Pomimo swojej urody, 26-latka nie ma szczęścia w miłości. Jej nadzieje pogrzebał także Tinder, usuwając kobiecie konto. Holly Valentine twierdzi, że to wina jej niebanalnej urody!
26-latka w mediach żali się, że została usunięta z popularnej aplikacji randkowej. Zdaniem dziewczyny, jej konto zniknęło, ponieważ jest zbyt ładna. Tinder nie odniósł się do sprawy.
Holly często podróżuje. W związku z tym – jak twierdzi – chciała poznawać mężczyzn w różnych miejscach. Nie pomógł jej jednak nawet specjalny pakiet. Tinder był bezlitosny.
– Kupiłam najdroższy pakiet na Tinderze, który pozwala ustawić dowolną lokalizację – relacjonowała w rozmowie z Mirror. Jej konto jednak zniknęło z aplikacji. Podobno mężczyźni nie wierzyli, że tak atrakcyjna dziewczyna istnieje naprawdę. Uznali, że zdjęcia nie mogą być autentyczne.
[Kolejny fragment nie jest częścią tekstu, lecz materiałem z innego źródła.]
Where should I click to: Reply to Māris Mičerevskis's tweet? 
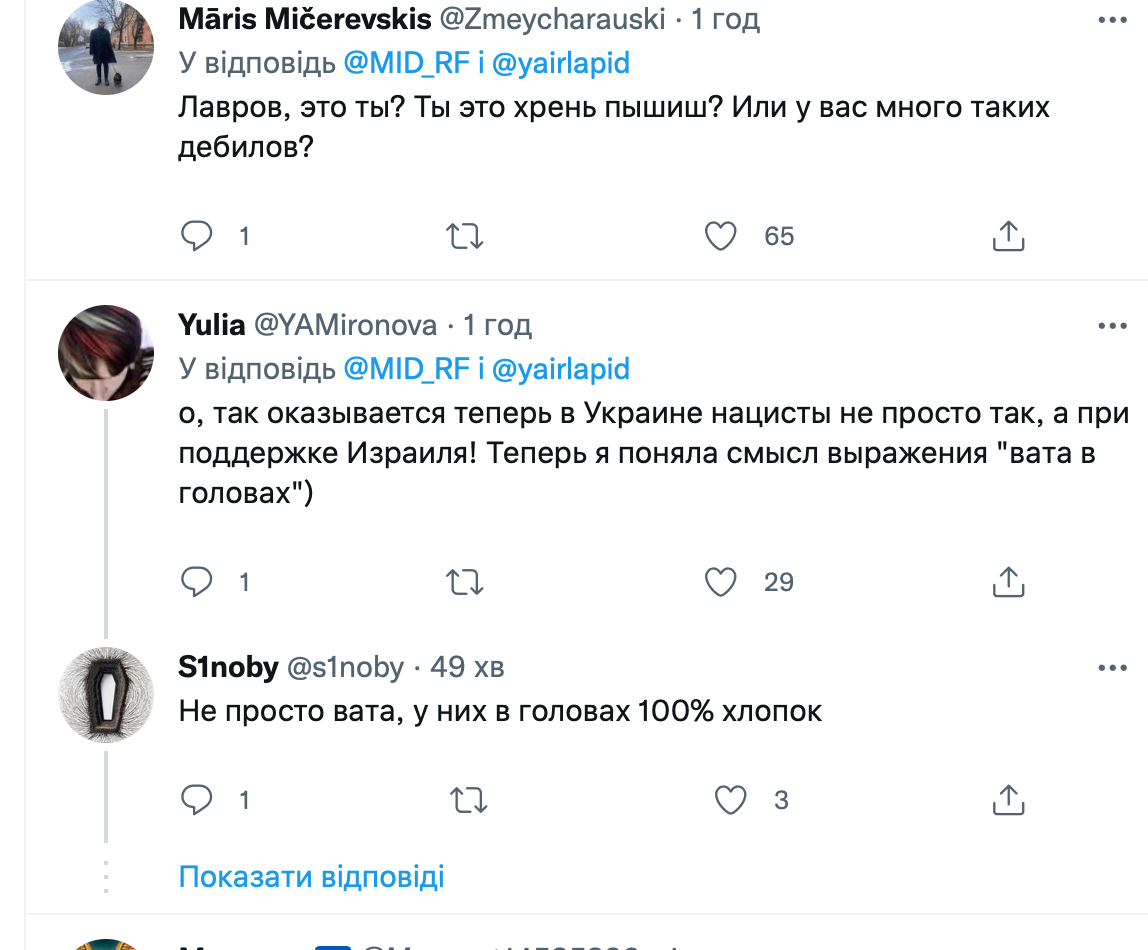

– Dostawałam wiadomości w stylu: „dlaczego dziewczyna taka jak ty miałaby być na Tinderze”, „nie jesteś prawdziwa” – mówiła 26-latka.
– Jestem naturalna, wysportowana. Taki typ dziewczyny z sąsiedztwa. Po prostu potrafię się odpowiednio wystylizować – kiedy chcę, wyglądam jak zwyczajna studentka, a innym razem, jak seksbomba – przyznała.
W pewnym momencie Holly zorientowała się, że jej konto zostało zablokowane. Jak twierdzi, prawdopodobnie to wina jej urody. 26-latka próbowała skontaktować się z Tinderem i wyjaśnić całą sytuację. Nie dostała jednak żadnej odpowiedzi.